_Data provided_
..............................

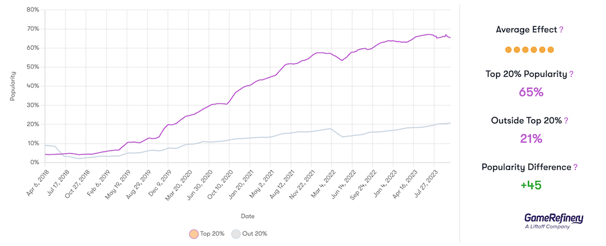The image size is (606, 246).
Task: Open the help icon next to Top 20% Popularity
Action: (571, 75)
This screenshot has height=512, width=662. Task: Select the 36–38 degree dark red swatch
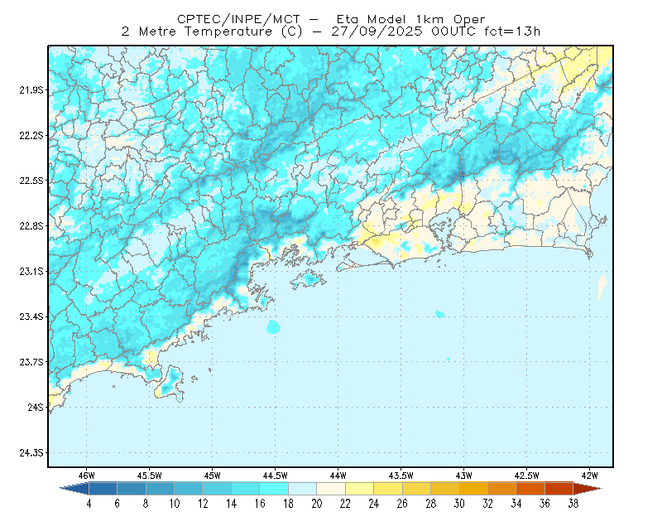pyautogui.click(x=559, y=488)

..............................

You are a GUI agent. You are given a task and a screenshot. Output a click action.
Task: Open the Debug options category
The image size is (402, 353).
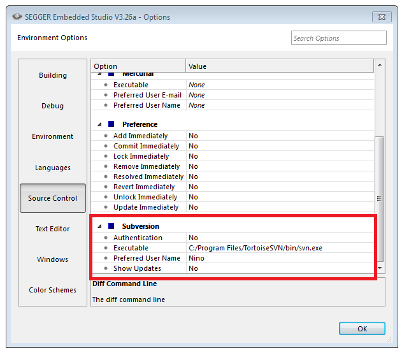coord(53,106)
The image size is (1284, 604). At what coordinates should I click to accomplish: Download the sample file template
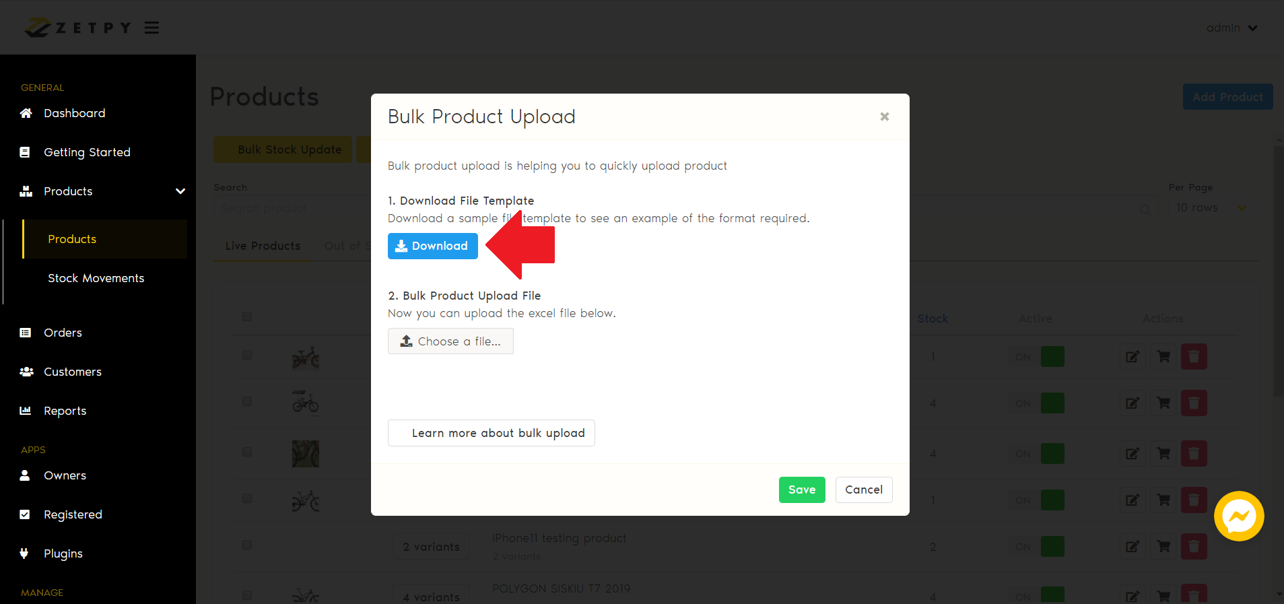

..............................

_What you will do_
The reply should hold exactly the lines above, starting at the line with "Task: Open the Debug options category" and ending at the line with "The image size is (1284, 604).", and no pictures.

_Solved exercise_
Task: Open the Debug options category
The image size is (402, 353).
coord(53,106)
The image size is (1284, 604). At what coordinates should I click to accomplish: Download the sample file template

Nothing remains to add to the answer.